Trees in a forest

Shinrin-yoku, which translates into English as ‘forest bathing', is the Japanese wellbeing activity that supports our physical and mental wellbeing by taking in the forest atmosphere during a leisurely walk.

This year's theme for Mental Health Awareness Week is nature and how nature can play a role in supporting our mental health. Shinrin-yoku means bathing in the forest atmosphere or taking in the forest through our senses. It is simply being in nature, connecting with it through our senses of sight, hearing, taste, smell and touch. 

These invitations can also be taken in a garden. Just slow walking, focusing on our senses, keeping phones tucked away, and with no need to chat, you are in the company of trees.

Here are our top 10 tips for forest bathing:

  1. Take a slow stroll in the woods, or in your garden, and simply focus on your breathing.

  2. Find a spot to stop, lean against a tree, or take a seat, soften your gaze (like being in a daydream) or close your eyes, and focus on what you can hear, nearby or far away.

  3. Walk slowly and see what different ‘greens’ you can find.

  4. If it has been raining, focus on where you see water.
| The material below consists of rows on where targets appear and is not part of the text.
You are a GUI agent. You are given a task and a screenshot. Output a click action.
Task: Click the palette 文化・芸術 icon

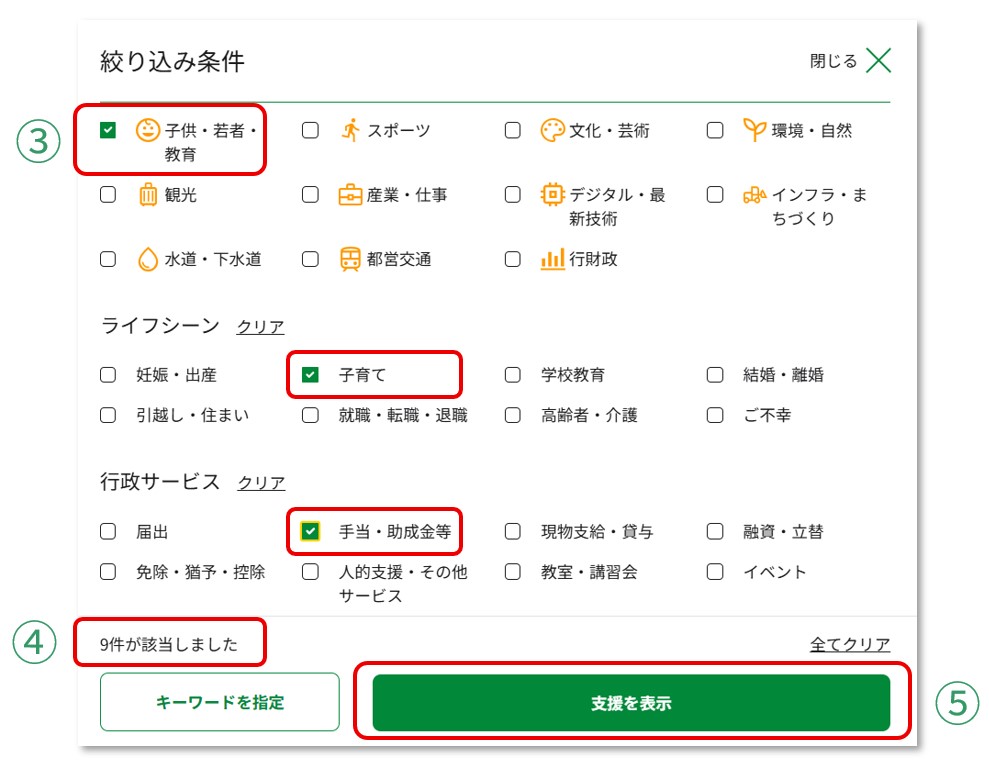pyautogui.click(x=552, y=130)
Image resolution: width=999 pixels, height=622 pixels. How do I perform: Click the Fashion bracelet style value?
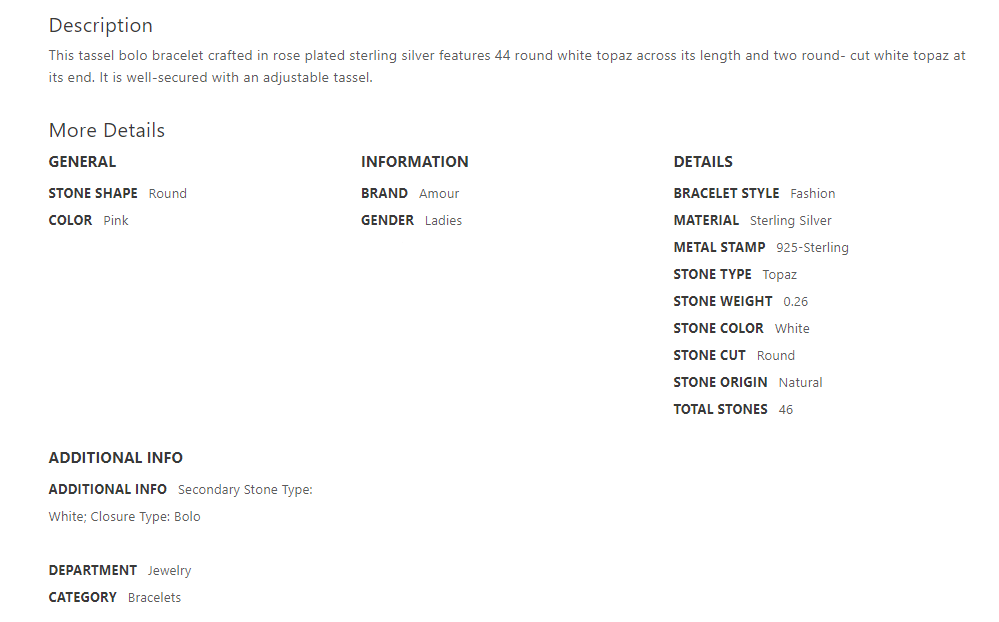pos(812,194)
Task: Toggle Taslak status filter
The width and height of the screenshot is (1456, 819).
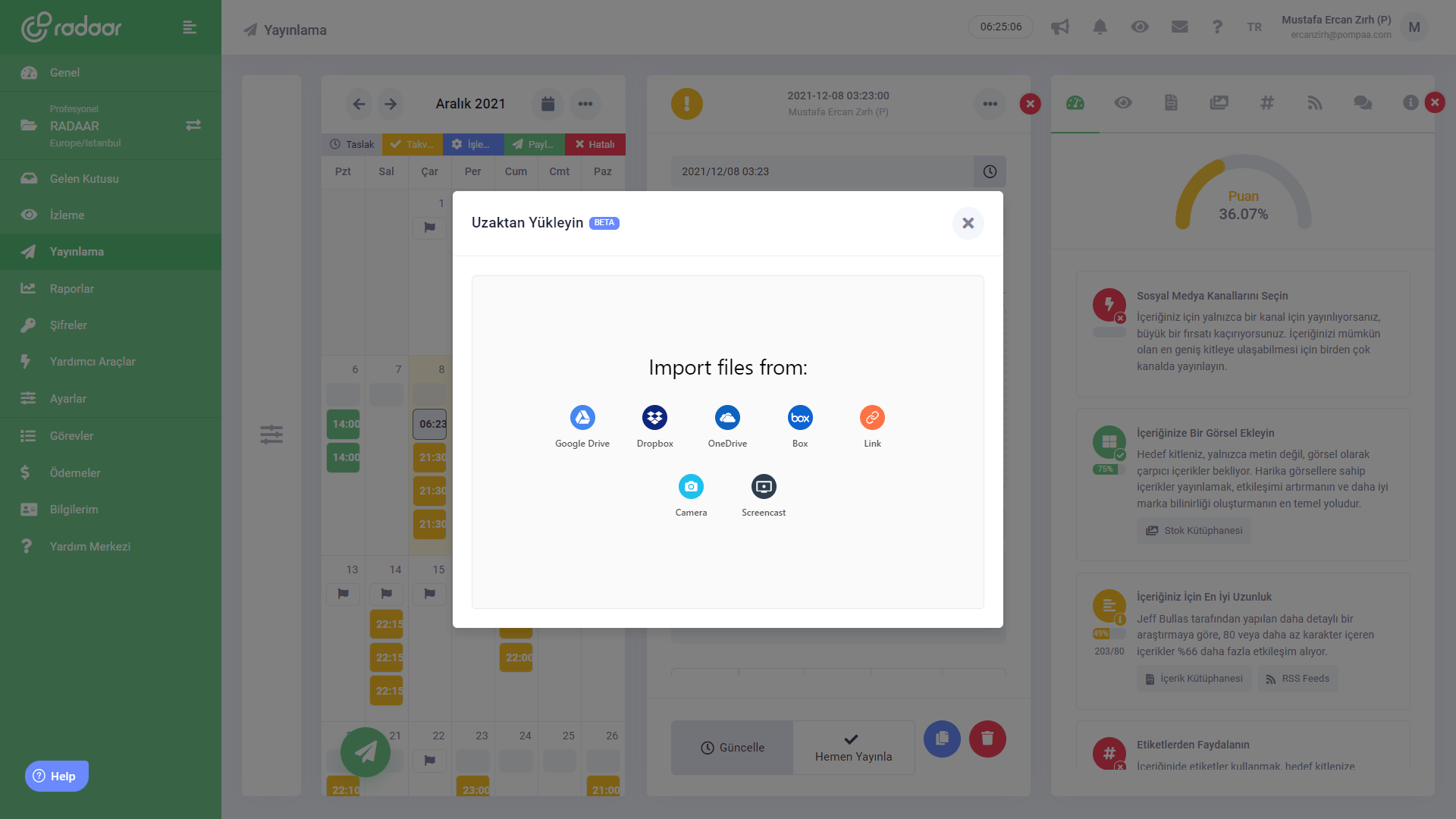Action: click(352, 144)
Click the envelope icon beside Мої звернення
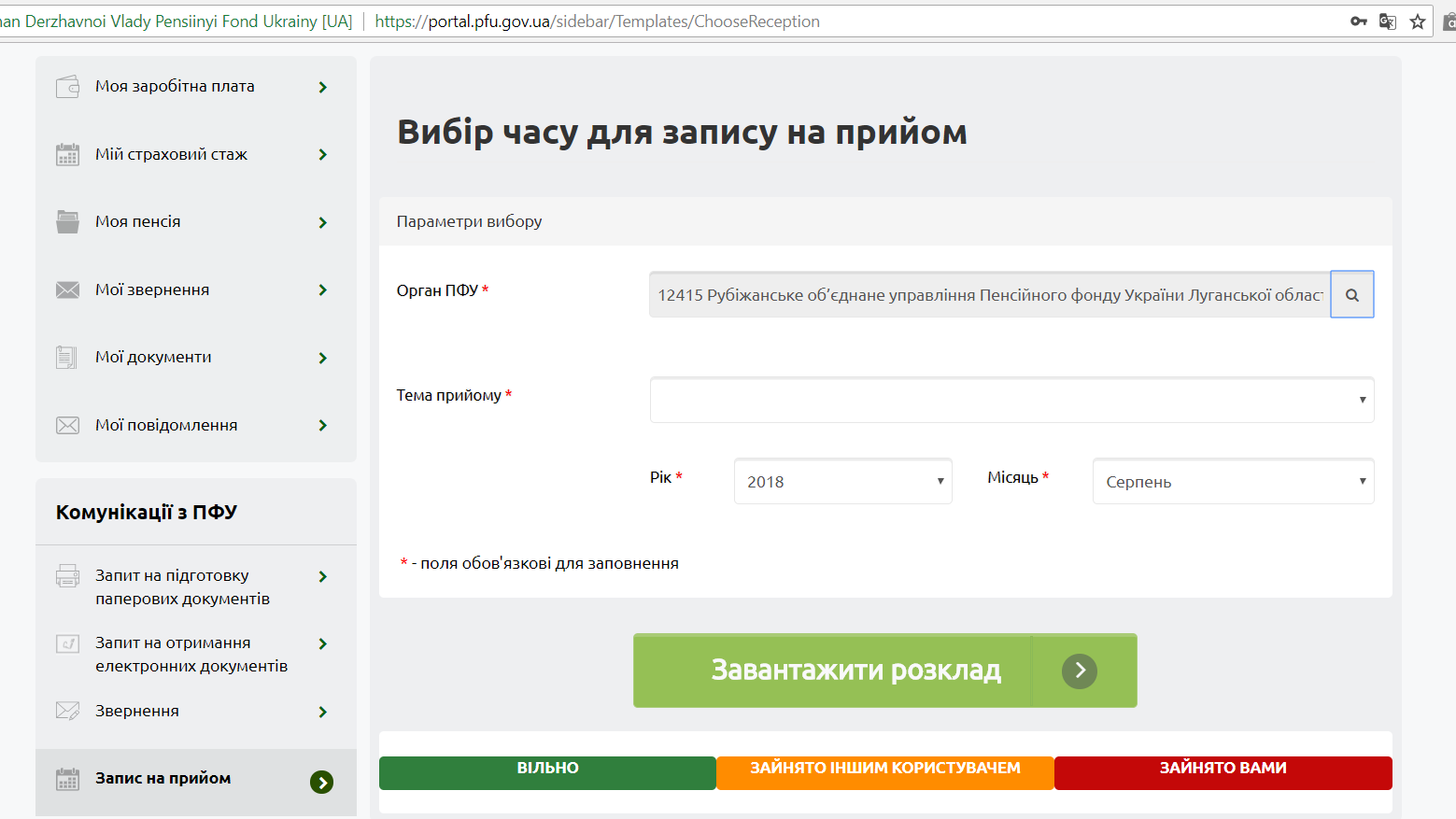 67,290
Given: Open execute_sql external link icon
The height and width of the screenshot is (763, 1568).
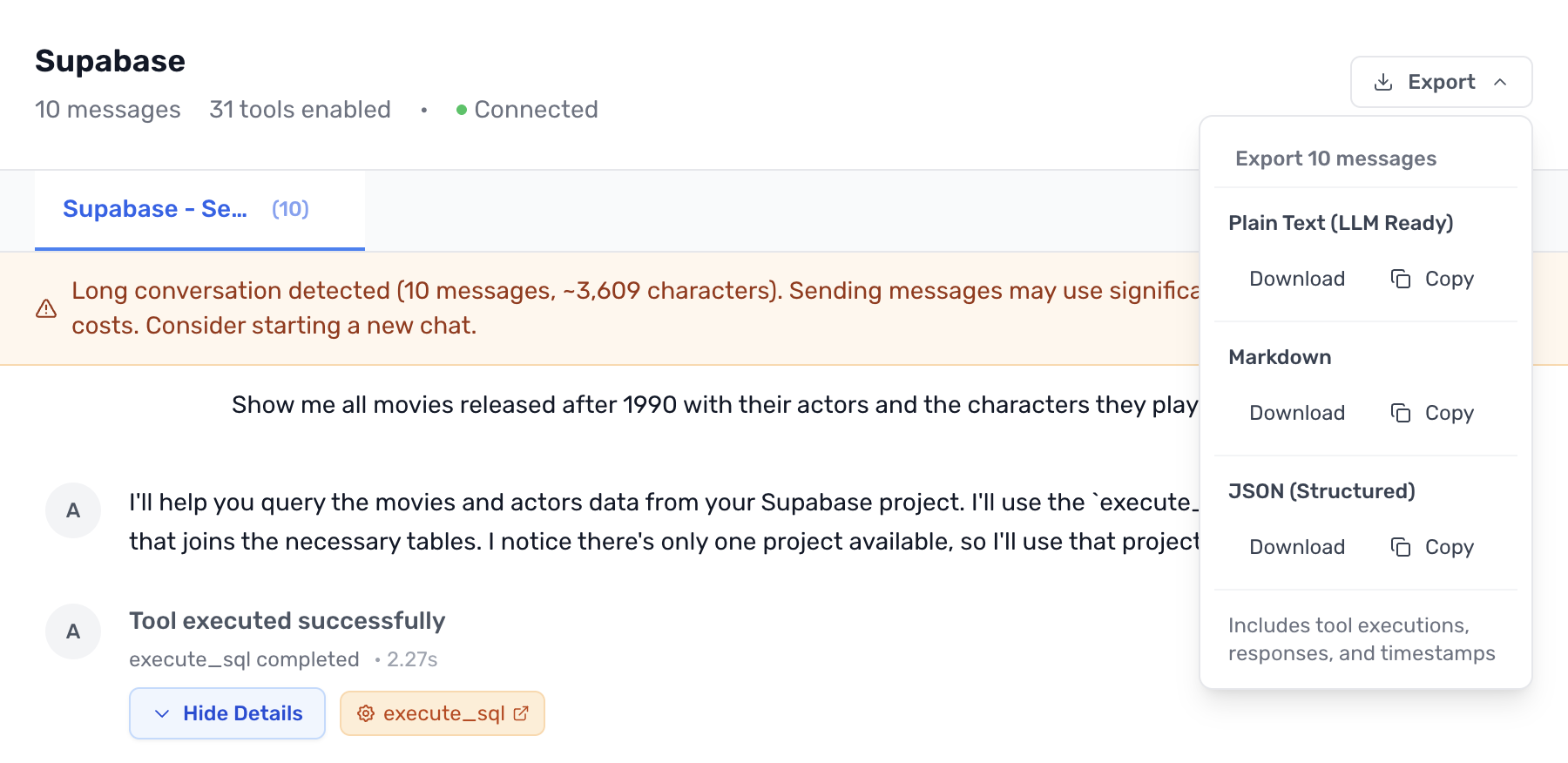Looking at the screenshot, I should (x=521, y=713).

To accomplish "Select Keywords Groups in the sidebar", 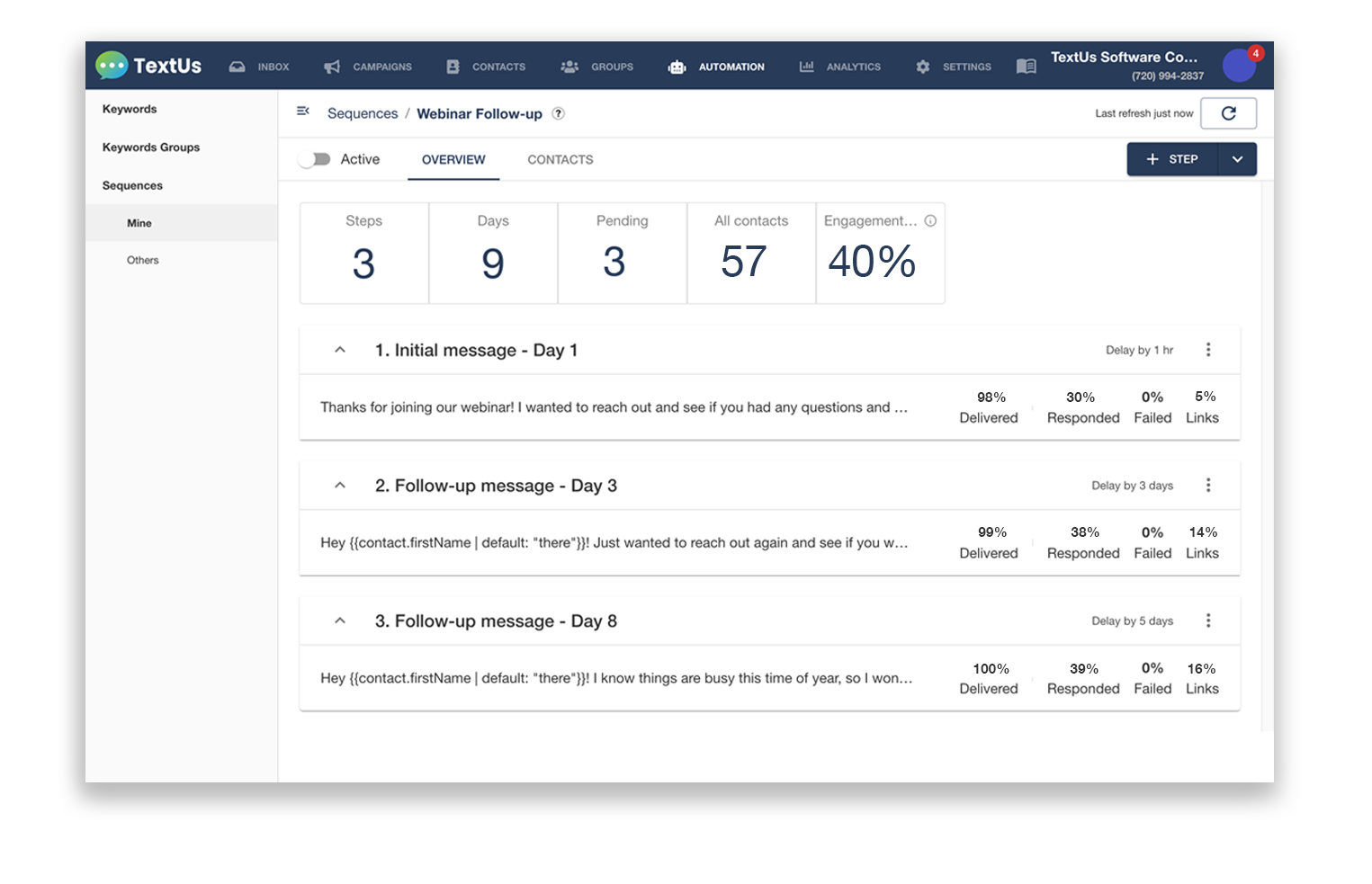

What different places do you see the water?

  5. If it is sunny, where do you see light and shade?

  6. Petrichor - a pleasant, earthy smell that accompanies the first rain after a long period of warm, dry weather. Consider smell; if it has been raining go out and take deep breaths.

  7. Take a leaf and gently squeeze it, bring it to your nose and breathe deeply.

  8. Taste. Before going outside (garden or woods), make a comforting drink; hot chocolate, herbal tea, decaf tea, or coffee. Take your flask or drink and find a good place to sit for a while. Concentrate on the act of making the drink from your flask, the smell of the drink, savour the flavour and feeling on your tongue and in your mouth.

  9. If you’re in an area where it is safe (lawns are ideal), take off your shoes and socks and consciously walk on the ground, feeling the earth underfoot. Remember to breathe.

  10. Lastly, find yourself in a place surrounded by trees, close your eyes and breathe. Open your eyes and look at the trees, walk towards one and get to know it. Maybe touch the bark, look up through its canopy, consider its life and who makes it a home. Lean on your tree for a while, breathe deeply.

There are lots of studies and research that indicates being in nature, and particularly in the woods, is beneficial to our human systems. Could being close to nature be part of your self-care?